Britney Spears shocked the public when she revealed in a 2021 court hearing the horrors of her conservatorship. She recalled that after she had refused to perform at a show in Las Vegas, her therapist pulled her previous medications and prescribed lithium (via Insider). "He took me off my normal meds I've been on for five years," she explained. "And lithium is a very, very strong and completely different medication compared to what I was used to." She also said lithium made her feel "drunk."
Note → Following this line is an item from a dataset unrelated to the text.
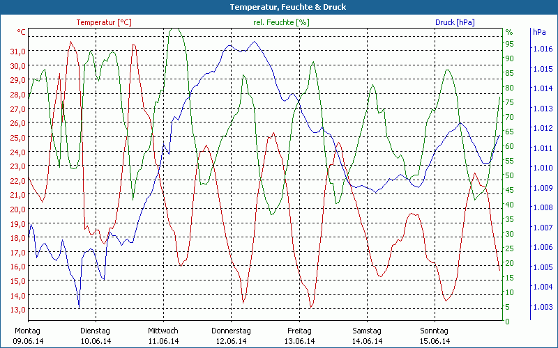Image resolution: width=558 pixels, height=348 pixels.
Task: Pick the Mittwoch 11.06.14 date label
Action: click(x=163, y=335)

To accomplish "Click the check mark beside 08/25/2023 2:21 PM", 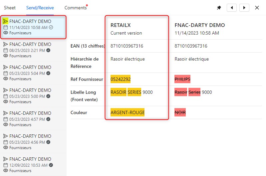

Lithium is typically prescribed for people with bipolar disorder, depression, or mania, according to the National Health Service. It can also be prescribed for people showing aggressive behaviors or signs of self-harm. To monitor the amount of lithium in your blood, doctors will take blood tests to ensure the dose is just right for the patient.

Spears also noted that she believed lithium shouldn't be used for the long-term, but people can safely take lithium for years when it's safely managed, a psychiatrist wrote in Everyday Health. Feeling "drunk," as Spears said, isn't typical of lithium. Lithium might make you feel drowsy and less alert, but feeling overly confused could indicate lithium toxicity. Too much lithium can be toxic to your body, particularly your kidneys or other organs.

Too much lithium can cause harmful side effects

People with too much lithium in the blood might experience side effects such as excessive thirst, nausea, diarrhea, or vomiting, according to a 2023 article in Pharmaceuticals (Basel). Others might experience tremors in their hands. Taking lithium might also result in weight gain after long-term use.

Before you begin lithium treatment, your doctor will check the health of your kidneys and thyroid. Long-term use of lithium can lead to kidney problems, including reduced kidney function. Your doctor should continually monitor the levels of lithium in your system and the health of your kidneys if you're taking lithium over a long period of time.

Long-term use of lithium can also impair the function of your thyroid. You could develop hypothyroidism, which means your thyroid gland doesn't produce and release enough of the thyroid hormone. Lithium use could also enlarge your thyroid. If your doctor notices problems with your thyroid, you might take thyroid medication or discontinue taking lithium.

Long-term use of lithium can have benefits

According to Everyday Health, it's a myth that lithium is more dangerous than other psychiatric drugs, simply because all medications used to treat mental health conditions have side effects. Many patients do experience a waiting period before the positive benefits show up, and oftentimes, people taking lithium will be given another medication that works much faster until the right levels of lithium take effect.

Lithium can reduce a person's risk of suicide, particularly after taking the medication for two years, according to Pharmaceuticals (Basel). Lithium also has anti-viral properties and has been shown to resist oral herpes. People taking lithium might also have a reduced risk of COVID-19 infection.

Although Spears said she felt "drunk" when she was taking lithium, taking lithium for the long term might actually protect the brain against dementia. Lithium can increase gray matter in the prefrontal cortex, anterior cingulate, and hippocampus in the brain, and people treated with lithium have lower rates of dementia.